On sentencing Lord Bracadale made the following statement in court:


"You have pled guilty to causing the death of Gordon Cooper in the early morning of 23 December 2010 by dangerous driving of your articulated lorry on the A9 which resulted in a collision between your vehicle and the articulated lorry being driven by him.

Mr Cooper was aged 57 years.  He was an experienced lorry driver who had been employed in the industry for many years.  He was a family man who leaves a widow, to whom he had been married for 27 years, and two sons.  The family will have to live with that loss.  It is clear that the untimely death of her husband has had a profound effect on Mrs Cooper.  In their victim impact statements both she and her son Daniel quietly and sensitively articulate just how much they miss Mr Cooper.


I am conscious that no sentence imposed on you today can bring back Mr Cooper or begin to compensate the Cooper family for their loss.  The sentence cannot, and is not intended to, measure the value of the life of Mr Cooper.

In sentencing you I have to have regard to the culpability of your driving.  You embarked on a long return journey between Elgin and Girvan driving a heavy goods vehicle through the day and night without taking adequate rest periods.  The predictable result was that you fell asleep at the wheel with devastating consequences.  All drivers must take care not to drive when they are too tired and for commercial drivers like you the regulations about rest periods are laid down with the specific purpose of preventing such catastrophic occurrences.
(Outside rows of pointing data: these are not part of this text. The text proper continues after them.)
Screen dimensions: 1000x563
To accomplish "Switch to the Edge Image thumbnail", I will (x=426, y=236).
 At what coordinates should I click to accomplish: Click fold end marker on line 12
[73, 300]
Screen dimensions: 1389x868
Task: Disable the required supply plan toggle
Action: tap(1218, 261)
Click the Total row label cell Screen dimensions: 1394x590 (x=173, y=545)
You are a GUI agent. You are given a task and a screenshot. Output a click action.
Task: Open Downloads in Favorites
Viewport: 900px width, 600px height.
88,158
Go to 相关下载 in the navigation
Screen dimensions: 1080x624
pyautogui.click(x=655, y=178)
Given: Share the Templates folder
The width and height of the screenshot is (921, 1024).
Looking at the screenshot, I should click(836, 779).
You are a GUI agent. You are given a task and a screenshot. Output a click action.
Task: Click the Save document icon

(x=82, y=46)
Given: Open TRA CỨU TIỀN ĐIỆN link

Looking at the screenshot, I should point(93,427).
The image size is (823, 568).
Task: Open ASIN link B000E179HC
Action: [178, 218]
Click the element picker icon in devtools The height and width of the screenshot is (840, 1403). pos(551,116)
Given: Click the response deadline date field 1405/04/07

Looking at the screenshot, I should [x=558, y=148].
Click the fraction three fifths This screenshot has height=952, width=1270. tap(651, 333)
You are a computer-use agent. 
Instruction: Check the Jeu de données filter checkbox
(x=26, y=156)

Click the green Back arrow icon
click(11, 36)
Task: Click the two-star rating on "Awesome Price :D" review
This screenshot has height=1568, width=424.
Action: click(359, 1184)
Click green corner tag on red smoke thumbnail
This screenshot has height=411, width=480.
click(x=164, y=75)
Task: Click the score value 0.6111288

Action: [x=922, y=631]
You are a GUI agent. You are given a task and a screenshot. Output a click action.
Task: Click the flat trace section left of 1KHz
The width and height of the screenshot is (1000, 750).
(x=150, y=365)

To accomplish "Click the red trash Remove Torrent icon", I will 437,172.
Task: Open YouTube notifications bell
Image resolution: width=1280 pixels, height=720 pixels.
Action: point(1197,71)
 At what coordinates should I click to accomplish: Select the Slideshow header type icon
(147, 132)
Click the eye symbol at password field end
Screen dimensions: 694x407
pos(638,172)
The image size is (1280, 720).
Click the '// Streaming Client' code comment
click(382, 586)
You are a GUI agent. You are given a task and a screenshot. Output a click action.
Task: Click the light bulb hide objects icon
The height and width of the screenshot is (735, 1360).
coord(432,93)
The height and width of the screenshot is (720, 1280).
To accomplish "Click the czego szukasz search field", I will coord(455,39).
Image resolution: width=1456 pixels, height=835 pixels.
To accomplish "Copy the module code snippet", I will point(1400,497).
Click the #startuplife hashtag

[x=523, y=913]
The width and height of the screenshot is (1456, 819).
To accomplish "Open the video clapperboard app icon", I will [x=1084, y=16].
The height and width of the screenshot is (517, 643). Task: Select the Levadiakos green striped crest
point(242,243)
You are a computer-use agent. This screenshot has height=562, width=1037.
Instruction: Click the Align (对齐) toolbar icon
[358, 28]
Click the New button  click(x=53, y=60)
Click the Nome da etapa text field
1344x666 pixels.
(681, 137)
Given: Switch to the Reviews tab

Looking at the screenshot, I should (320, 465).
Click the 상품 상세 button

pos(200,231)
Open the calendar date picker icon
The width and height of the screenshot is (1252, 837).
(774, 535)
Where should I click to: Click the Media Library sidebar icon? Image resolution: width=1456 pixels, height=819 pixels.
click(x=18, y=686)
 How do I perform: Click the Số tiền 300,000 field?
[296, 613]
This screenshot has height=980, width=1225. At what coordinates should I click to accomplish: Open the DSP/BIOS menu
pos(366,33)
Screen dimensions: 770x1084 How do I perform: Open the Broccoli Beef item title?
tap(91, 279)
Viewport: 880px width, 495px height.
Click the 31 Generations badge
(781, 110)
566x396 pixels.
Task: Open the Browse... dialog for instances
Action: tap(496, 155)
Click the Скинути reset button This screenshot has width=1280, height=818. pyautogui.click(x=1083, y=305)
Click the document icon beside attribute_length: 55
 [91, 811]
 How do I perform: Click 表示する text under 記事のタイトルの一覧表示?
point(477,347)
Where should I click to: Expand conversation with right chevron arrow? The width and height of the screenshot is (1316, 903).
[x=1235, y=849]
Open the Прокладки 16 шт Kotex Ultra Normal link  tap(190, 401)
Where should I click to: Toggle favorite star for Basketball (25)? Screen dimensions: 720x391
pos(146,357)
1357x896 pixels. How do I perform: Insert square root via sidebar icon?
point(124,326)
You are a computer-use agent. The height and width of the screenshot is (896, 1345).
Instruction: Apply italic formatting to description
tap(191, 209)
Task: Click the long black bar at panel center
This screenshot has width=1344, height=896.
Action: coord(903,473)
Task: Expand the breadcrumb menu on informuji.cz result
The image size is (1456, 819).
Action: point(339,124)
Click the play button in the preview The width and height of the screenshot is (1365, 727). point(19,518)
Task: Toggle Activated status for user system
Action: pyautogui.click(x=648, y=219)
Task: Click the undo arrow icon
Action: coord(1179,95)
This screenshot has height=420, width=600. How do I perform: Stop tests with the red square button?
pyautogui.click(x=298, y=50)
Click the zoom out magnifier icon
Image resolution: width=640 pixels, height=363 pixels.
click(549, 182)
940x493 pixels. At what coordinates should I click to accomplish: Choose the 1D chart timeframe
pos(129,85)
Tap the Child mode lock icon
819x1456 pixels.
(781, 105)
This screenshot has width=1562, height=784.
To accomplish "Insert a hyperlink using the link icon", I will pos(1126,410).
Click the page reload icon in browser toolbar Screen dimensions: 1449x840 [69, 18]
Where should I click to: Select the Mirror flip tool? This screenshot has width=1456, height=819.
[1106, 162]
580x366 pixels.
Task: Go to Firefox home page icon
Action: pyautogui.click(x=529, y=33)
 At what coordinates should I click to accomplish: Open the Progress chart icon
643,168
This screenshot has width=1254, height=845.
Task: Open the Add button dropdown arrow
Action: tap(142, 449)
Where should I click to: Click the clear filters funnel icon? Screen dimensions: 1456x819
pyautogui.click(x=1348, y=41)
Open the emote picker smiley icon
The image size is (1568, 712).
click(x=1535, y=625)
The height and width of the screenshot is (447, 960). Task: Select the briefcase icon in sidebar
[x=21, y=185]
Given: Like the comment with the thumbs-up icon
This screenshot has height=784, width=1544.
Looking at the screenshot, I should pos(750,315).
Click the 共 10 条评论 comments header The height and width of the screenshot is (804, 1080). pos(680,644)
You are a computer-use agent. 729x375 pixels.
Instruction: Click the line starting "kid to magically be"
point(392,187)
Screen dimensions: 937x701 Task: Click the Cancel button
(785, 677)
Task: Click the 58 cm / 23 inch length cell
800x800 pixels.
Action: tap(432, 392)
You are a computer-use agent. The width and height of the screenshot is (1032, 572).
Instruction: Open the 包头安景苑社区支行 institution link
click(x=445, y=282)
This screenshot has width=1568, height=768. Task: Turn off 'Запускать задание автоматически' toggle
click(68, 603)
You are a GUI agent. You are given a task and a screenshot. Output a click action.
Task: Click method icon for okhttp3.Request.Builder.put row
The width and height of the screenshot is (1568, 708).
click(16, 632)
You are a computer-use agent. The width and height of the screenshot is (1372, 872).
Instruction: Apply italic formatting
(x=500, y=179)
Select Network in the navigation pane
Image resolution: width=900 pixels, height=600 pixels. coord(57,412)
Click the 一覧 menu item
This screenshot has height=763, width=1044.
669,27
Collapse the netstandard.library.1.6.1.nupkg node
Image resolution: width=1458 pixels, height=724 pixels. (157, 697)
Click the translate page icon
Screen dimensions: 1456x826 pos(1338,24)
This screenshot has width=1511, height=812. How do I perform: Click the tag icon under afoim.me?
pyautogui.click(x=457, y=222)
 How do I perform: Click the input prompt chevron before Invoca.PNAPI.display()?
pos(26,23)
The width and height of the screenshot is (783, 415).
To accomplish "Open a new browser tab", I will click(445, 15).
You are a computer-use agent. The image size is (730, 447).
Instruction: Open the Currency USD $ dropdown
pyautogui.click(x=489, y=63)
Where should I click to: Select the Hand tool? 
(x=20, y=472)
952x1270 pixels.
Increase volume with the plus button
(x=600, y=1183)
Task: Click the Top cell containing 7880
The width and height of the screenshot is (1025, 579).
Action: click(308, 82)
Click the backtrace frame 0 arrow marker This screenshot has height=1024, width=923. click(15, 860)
The law makes it clear that in these circumstances the only appropriate sentence is a custodial sentence.

You were driving above the speed limit for your vehicle which is an aggravating factor but I accept not one which was determinative in the accident.

You have a number of previous convictions for road traffic offences. Over a period of 5 years you have accumulated 7 such convictions.  While each looked at on its own is relatively minor, the pattern is indicative of a somewhat irresponsible approach to driving. 

That is an aggravating factor though I take into account the points made by Mr Smith in this regard.

I accept that you have shown remorse and are carrying a considerable burden in respect of what happened.  These events will also have a significant effect on your family.

I also take into account that you suffered very serious injuries as a result of the collision.  These will have a permanent and profound effect on you.

These are mitigating factors.

Balancing these various considerations and having regard to the guidelines and cases to which I have been referred, I conclude that the appropriate sentence, leaving out of account the stage at which you pled guilty would be 4 years and 9 months imprisonment.  In the light of the stage at which you pled guilty I shall reduce that to 42 months. 


You will be disqualified from driving for 7 years and will require to sit the extended driving test".